In der Zeit des Kaiserreichs blühte das Ruhrgebiet aufgrund seiner reichen Bodenschätze als Industriezentrum auf. Um den Fachkräftemangel zu kompensieren, warb die Zeche “Victor” (bei Rauxel im Ruhrgebiet) im Jahr 1908 um Arbeitskräfte aus dem ostpreußischen Masuren:
Masuren! In rein ländlicher Gegend, umgeben von Feldern, Wiesen und Wäldern, den Vorbedingungen guter Luft, liegt, ganz wie ein masurisches Dorf, abseits vom großen Getriebe des westfälischen Industriebezirkes, eine reizende, ganz neu erbaute Kolonie der Zeche “Victor” bei Rauxel. Diese Kolonie besteht vorläufig aus über 40 Häusern. In jedem Hause sind nur vier Wohnungen, zwei oben, zwei unten. In jede Wohnung gehören etwa drei bis vier Zimmer. Jedes Zimmer, sowohl oben als auch unten, ist also schön groß, hoch und luftig, wie man sie in den Städten des Industriebezirkes kaum findet.

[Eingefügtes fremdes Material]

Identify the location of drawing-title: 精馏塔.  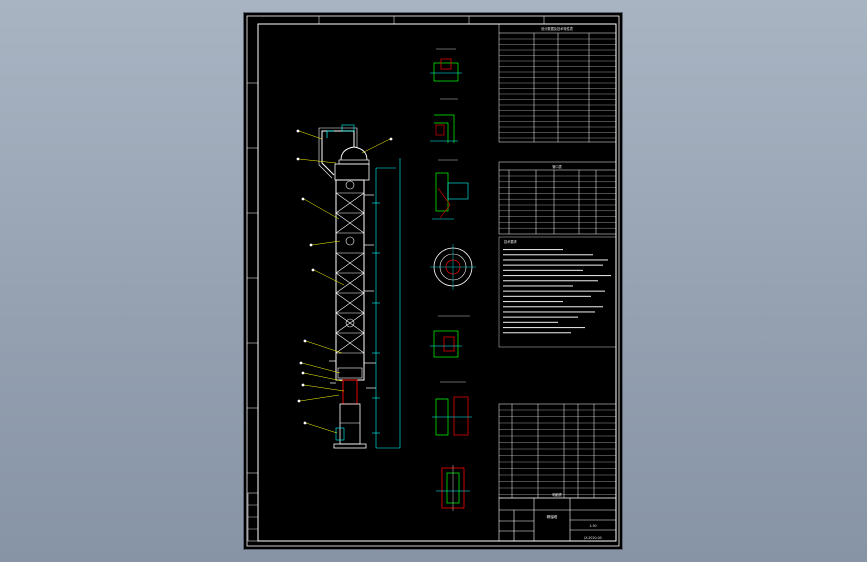
(552, 516).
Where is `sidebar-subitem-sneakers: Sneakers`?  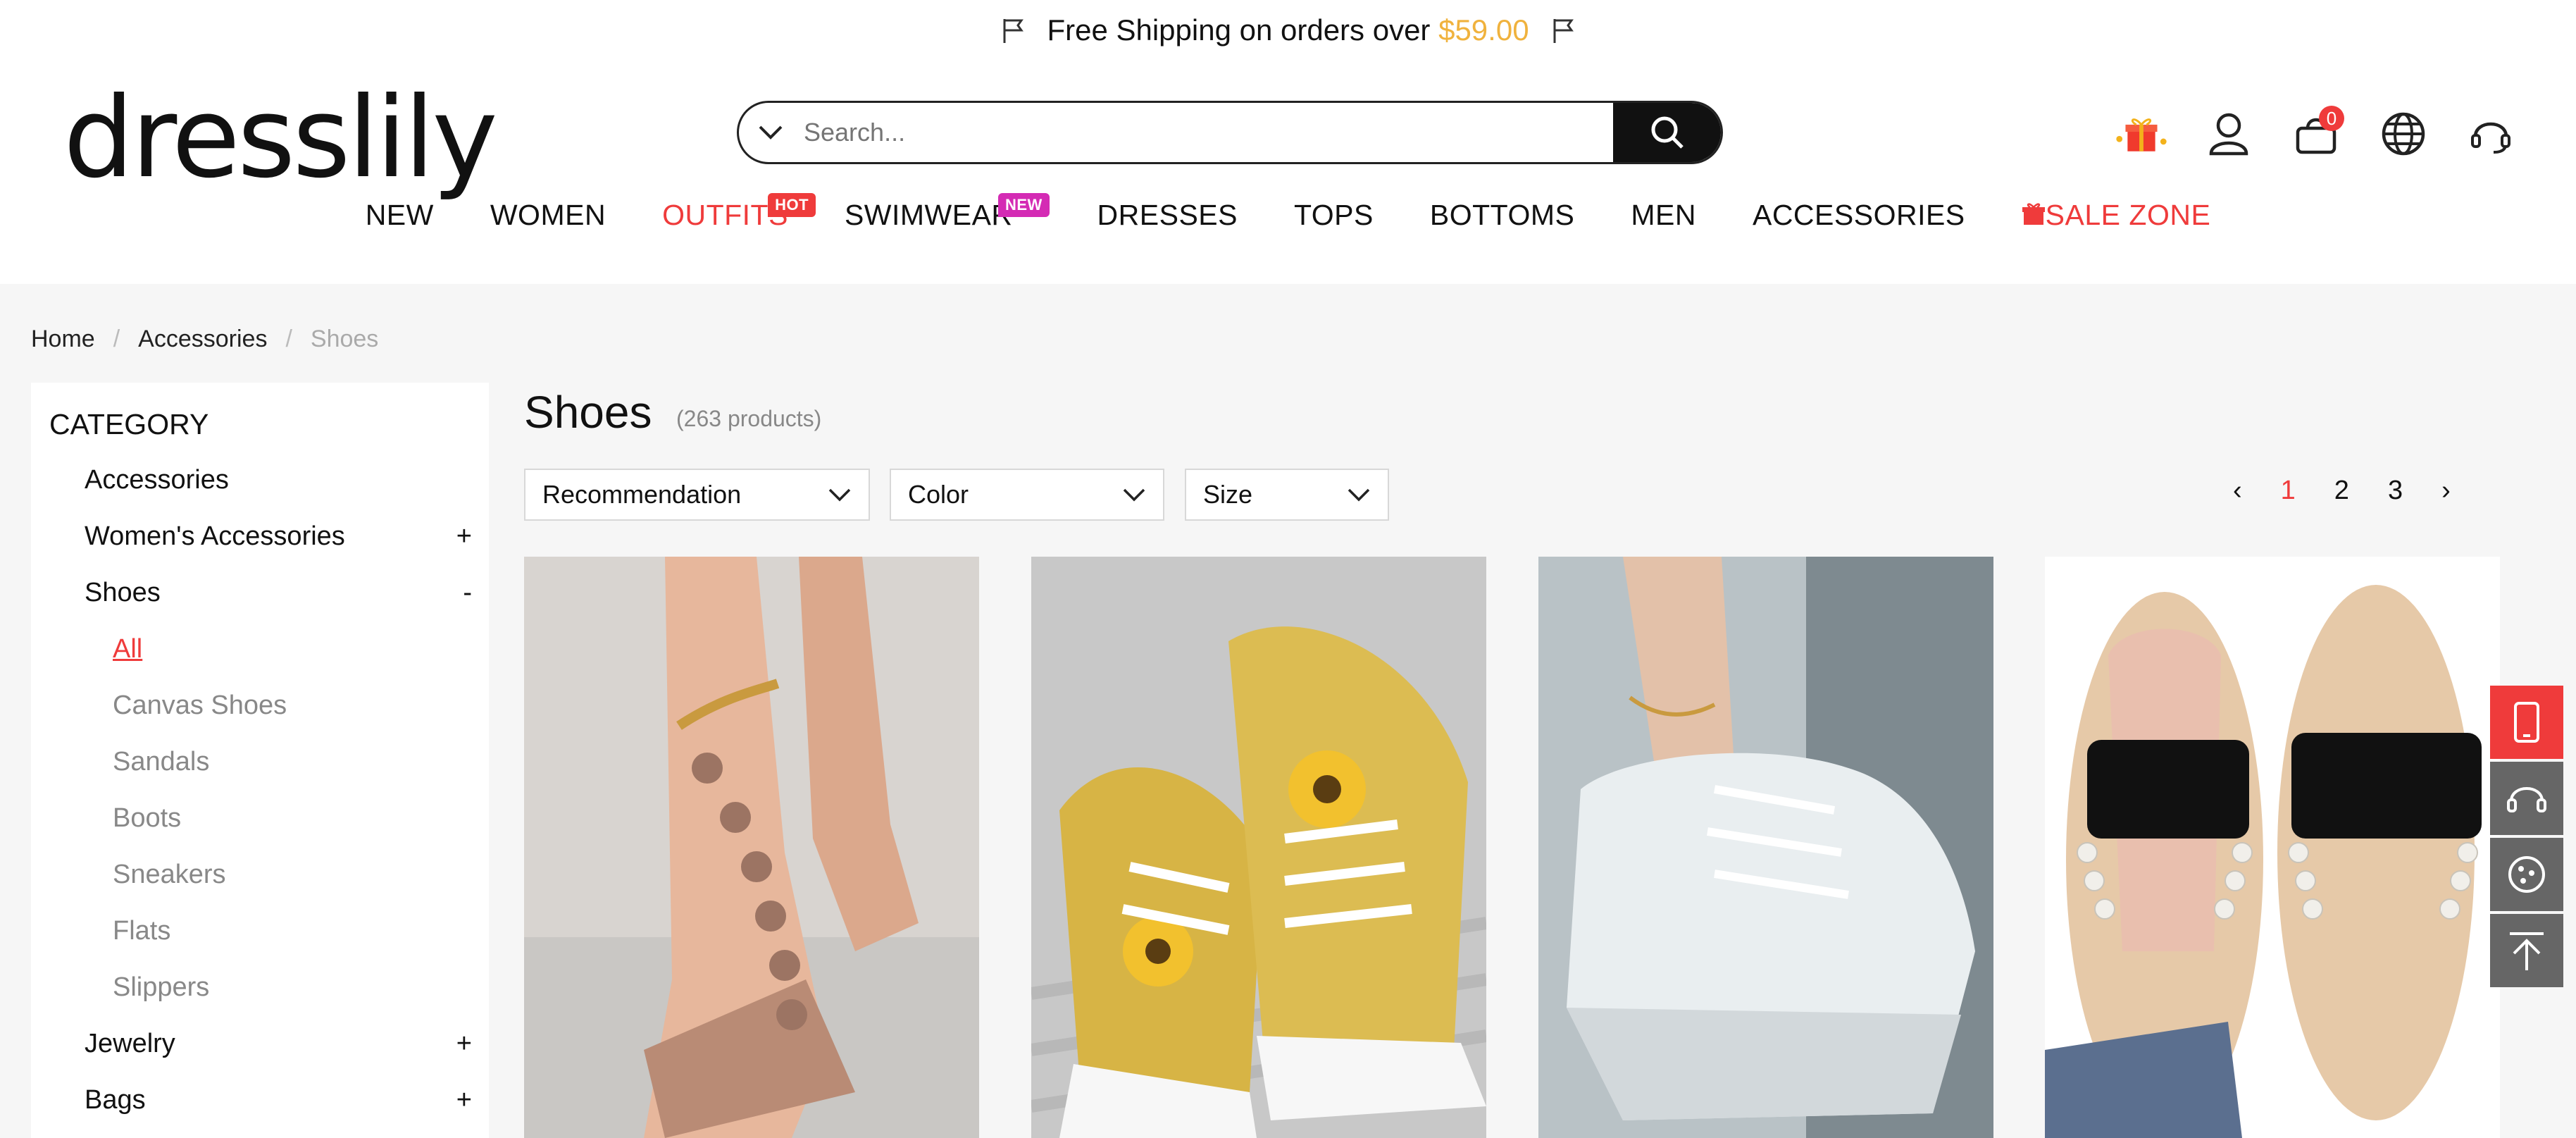 sidebar-subitem-sneakers: Sneakers is located at coordinates (170, 875).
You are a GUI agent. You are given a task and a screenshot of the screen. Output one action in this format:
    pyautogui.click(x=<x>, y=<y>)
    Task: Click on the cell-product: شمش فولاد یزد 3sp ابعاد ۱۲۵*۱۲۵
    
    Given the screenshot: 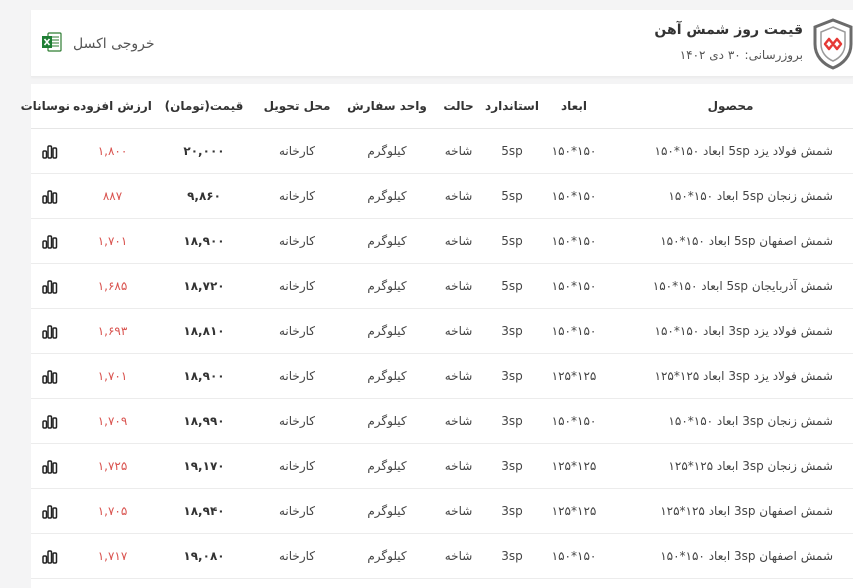 What is the action you would take?
    pyautogui.click(x=730, y=376)
    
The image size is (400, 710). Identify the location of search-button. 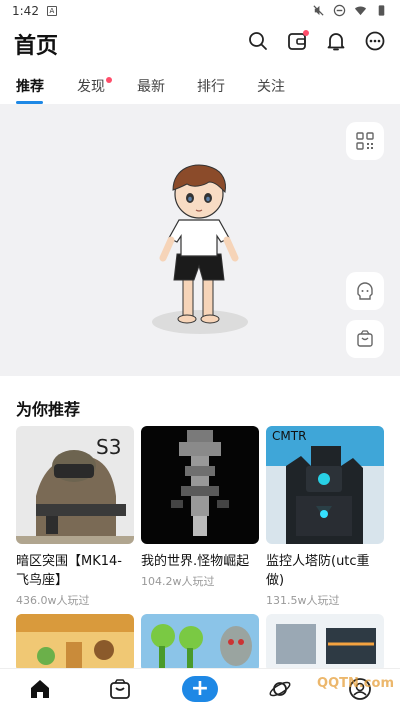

Zu jeder Wohnung gehört ein sehr guter, hoher und trockener Keller, sodass sich die eingelagerten Früchte, Kartoffeln etc. sehr gut erhalten werden. Ferner gehört dazu ein geräumiger Stall, wo sich jeder sein Schwein, seine Ziege oder seine Hühner halten kann. So braucht der Arbeiter nicht jedes Pfund Fleisch oder seinen Liter Milch kaufen. Endlich gehört zu jeder Wohnung auch ein Garten von etwa 23 bis 24 Quadratruten. So kann sich jeder sein Gemüse, sein Kumpst [Sauerkohl] und seine Kartoffeln, die er für den Sommer braucht, selbst ziehen. Wer noch mehr Land braucht, kann es in der Nähe von Bauern billig pachten. Außerdem liefert die Zeche für den Winter Kartoffeln zu billigen Preisen. […] Die ganze Kolonie ist von schönen breiten Straßen durchzogen, Wasserleitung und Kanalisation sind vorhanden. Abends werden die Straßen elektrisch erleuchtet. Vor jedem zweiten Haus ist noch ein Vorgärtchen, in dem man Blumen oder Gemüse ziehen kann. Wer es am schönsten hält, bekommt eine Prämie. […]

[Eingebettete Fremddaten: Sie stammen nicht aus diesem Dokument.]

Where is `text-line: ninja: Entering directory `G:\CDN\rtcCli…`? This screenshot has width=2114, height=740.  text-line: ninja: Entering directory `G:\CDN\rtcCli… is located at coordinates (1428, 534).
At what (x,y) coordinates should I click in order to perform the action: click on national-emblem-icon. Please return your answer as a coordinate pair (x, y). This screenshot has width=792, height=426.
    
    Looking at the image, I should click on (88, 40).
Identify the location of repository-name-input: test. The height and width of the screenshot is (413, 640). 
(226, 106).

Masuren! Es kommt der Zeche hauptsächlich darauf an, brave, ordentliche Familien in diese ganz neue Kolonie hineinzubekommen. Ja, wenn es möglich ist, soll diese Kolonie nur mit masurischen Familien besetzt werden. So bleiben die Masuren ganz unter sich und haben mit Polen, Ostpreußen usw. nichts zu tun. Jeder kann denken, dass er in seiner masurischen Heimat wäre.
Auszüge zitiert nach: Brüggemeier, Franz-Josef: Leben vor Ort. Ruhrbergleute und Ruhrbergbau 1889-1919, München 1983, S. 25-27.